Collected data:
....
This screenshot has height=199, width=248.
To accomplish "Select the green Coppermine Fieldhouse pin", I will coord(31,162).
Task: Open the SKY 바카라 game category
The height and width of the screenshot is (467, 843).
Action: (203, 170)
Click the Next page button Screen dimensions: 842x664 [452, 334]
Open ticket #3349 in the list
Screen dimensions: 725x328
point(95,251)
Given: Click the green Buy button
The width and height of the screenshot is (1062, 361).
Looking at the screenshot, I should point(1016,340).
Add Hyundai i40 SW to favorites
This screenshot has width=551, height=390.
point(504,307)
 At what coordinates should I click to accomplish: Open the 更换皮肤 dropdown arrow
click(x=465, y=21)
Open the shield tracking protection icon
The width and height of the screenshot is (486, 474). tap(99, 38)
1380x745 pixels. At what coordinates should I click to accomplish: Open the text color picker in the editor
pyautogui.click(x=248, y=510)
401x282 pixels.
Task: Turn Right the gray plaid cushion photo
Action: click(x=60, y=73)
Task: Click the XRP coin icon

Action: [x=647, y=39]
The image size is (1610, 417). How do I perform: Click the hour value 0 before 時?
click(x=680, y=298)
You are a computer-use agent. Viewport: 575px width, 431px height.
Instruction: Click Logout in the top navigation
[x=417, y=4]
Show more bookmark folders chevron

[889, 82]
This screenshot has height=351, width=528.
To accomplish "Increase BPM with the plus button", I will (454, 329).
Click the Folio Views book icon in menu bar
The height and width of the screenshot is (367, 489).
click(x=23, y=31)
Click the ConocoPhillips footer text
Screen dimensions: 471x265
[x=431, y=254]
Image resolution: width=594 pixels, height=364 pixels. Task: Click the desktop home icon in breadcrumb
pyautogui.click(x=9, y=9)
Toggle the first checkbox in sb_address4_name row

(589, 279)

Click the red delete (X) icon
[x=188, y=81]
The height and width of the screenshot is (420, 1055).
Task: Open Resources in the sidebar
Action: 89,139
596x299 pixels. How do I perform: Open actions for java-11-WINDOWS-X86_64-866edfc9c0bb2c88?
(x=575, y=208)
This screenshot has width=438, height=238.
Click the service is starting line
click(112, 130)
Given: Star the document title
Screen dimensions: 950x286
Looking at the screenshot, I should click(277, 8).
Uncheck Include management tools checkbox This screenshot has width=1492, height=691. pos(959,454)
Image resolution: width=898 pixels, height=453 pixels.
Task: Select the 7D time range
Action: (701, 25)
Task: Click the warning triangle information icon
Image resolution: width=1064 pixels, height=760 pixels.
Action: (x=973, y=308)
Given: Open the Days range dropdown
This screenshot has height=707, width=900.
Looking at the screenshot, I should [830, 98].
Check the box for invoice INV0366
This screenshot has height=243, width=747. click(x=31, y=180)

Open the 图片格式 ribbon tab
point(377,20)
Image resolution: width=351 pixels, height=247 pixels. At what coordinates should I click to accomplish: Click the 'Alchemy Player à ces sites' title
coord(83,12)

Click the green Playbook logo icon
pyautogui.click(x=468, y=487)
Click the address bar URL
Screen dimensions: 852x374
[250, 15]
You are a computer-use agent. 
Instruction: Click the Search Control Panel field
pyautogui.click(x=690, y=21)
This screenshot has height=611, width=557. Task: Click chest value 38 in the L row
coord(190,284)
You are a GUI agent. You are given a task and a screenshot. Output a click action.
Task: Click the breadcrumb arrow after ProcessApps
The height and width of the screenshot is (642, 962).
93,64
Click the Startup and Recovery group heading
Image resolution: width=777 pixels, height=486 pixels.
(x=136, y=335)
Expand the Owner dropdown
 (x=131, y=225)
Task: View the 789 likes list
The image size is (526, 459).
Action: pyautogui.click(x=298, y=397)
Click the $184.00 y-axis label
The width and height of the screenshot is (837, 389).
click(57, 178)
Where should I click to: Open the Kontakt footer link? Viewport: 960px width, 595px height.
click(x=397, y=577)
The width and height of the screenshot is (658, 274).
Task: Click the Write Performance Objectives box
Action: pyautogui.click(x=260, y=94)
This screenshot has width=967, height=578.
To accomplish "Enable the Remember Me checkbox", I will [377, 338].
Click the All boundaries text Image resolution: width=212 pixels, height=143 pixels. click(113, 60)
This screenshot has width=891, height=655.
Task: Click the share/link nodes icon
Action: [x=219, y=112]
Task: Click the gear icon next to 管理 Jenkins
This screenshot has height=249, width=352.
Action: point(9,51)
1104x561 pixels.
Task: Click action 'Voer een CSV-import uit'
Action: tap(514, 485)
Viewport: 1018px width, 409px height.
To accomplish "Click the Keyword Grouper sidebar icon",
....
How to complete this task. Across the entries above, how many lines include "computer"? State only that number.

Response to this exercise. 2